Dataset entries:
◆ ◆ ◆ ◆ ◆

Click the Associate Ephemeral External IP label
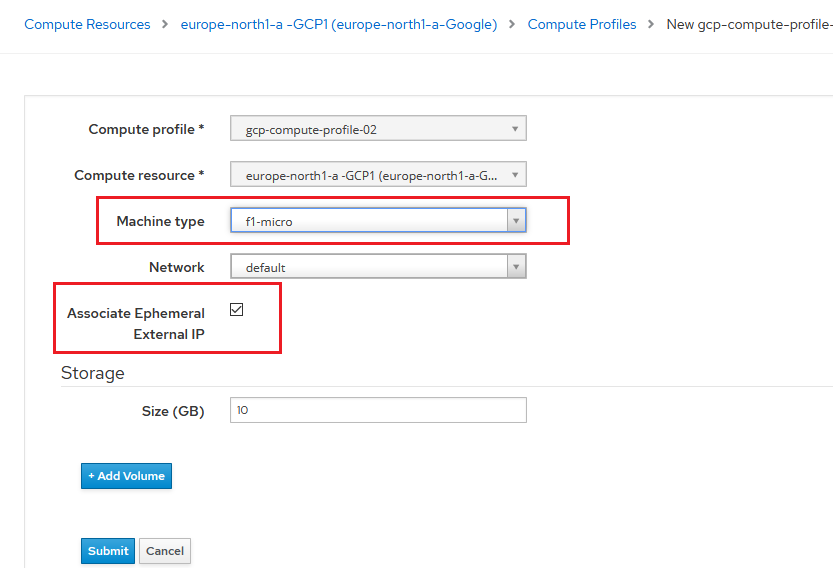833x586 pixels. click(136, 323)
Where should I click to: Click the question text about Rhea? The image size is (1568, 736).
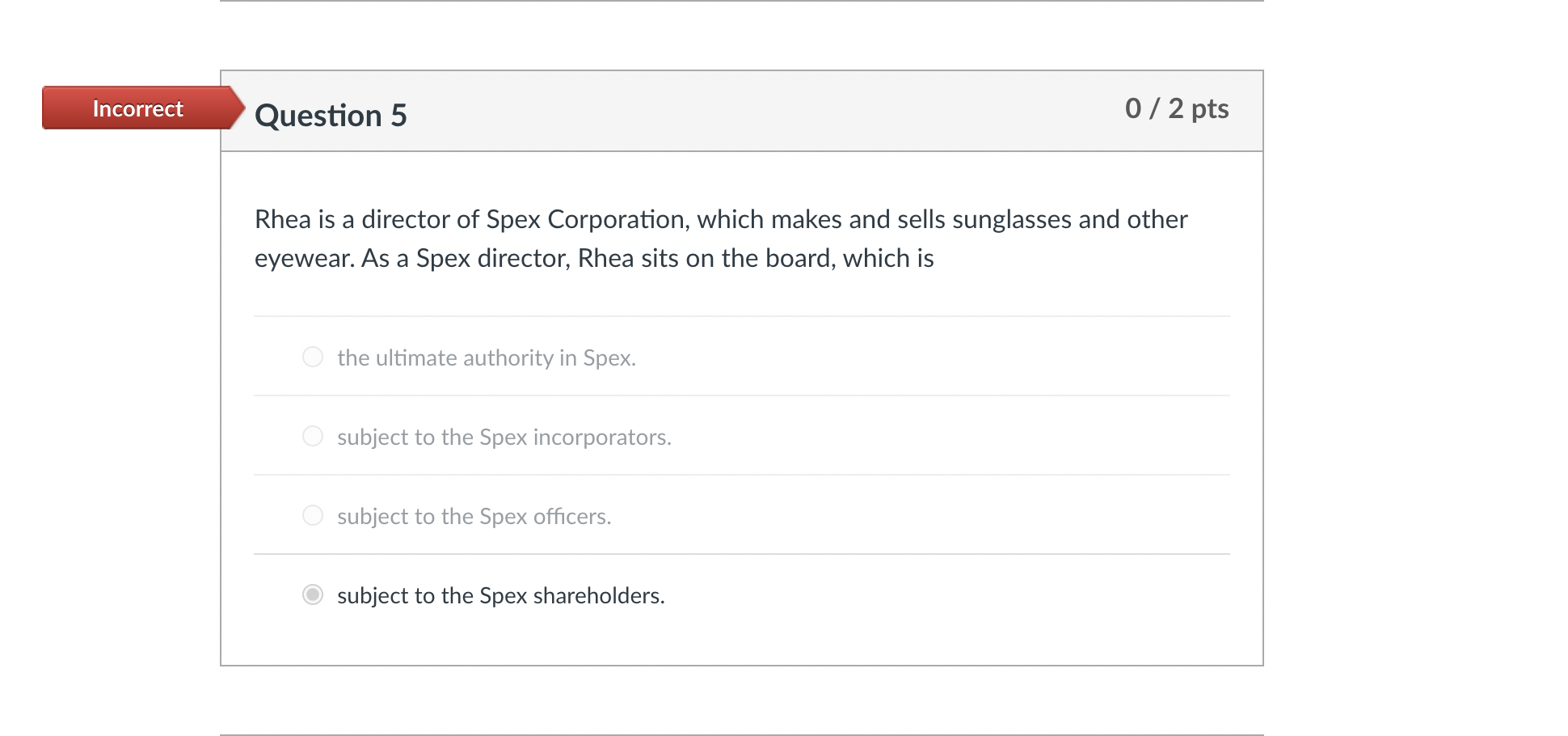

◆ ◆ ◆ ◆ ◆

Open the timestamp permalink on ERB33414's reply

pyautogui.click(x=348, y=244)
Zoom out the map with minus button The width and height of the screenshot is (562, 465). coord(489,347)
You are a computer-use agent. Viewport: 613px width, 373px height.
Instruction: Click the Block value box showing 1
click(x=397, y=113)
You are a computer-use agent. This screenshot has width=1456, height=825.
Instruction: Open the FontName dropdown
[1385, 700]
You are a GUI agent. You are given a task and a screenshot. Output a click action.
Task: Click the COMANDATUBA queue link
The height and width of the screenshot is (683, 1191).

◆ ◆ ◆ ◆ ◆

Task directions:
Put the part of the records above that opens with the line containing "You are a computer-use agent. Viewport: 613px" and closes with the line containing "The height and" into a JSON list of strings, one string per line, with blank lines left out.

Correct answer:
[
  "You are a computer-use agent. Viewport: 613px width, 373px height.",
  "Instruction: Click the Block value box showing 1",
  "click(x=397, y=113)",
  "You are a computer-use agent. This screenshot has width=1456, height=825.",
  "Instruction: Open the FontName dropdown",
  "[1385, 700]",
  "You are a GUI agent. You are given a task and a screenshot. Output a click action.",
  "Task: Click the COMANDATUBA queue link",
  "The height and width of the screenshot is (683, 1191)."
]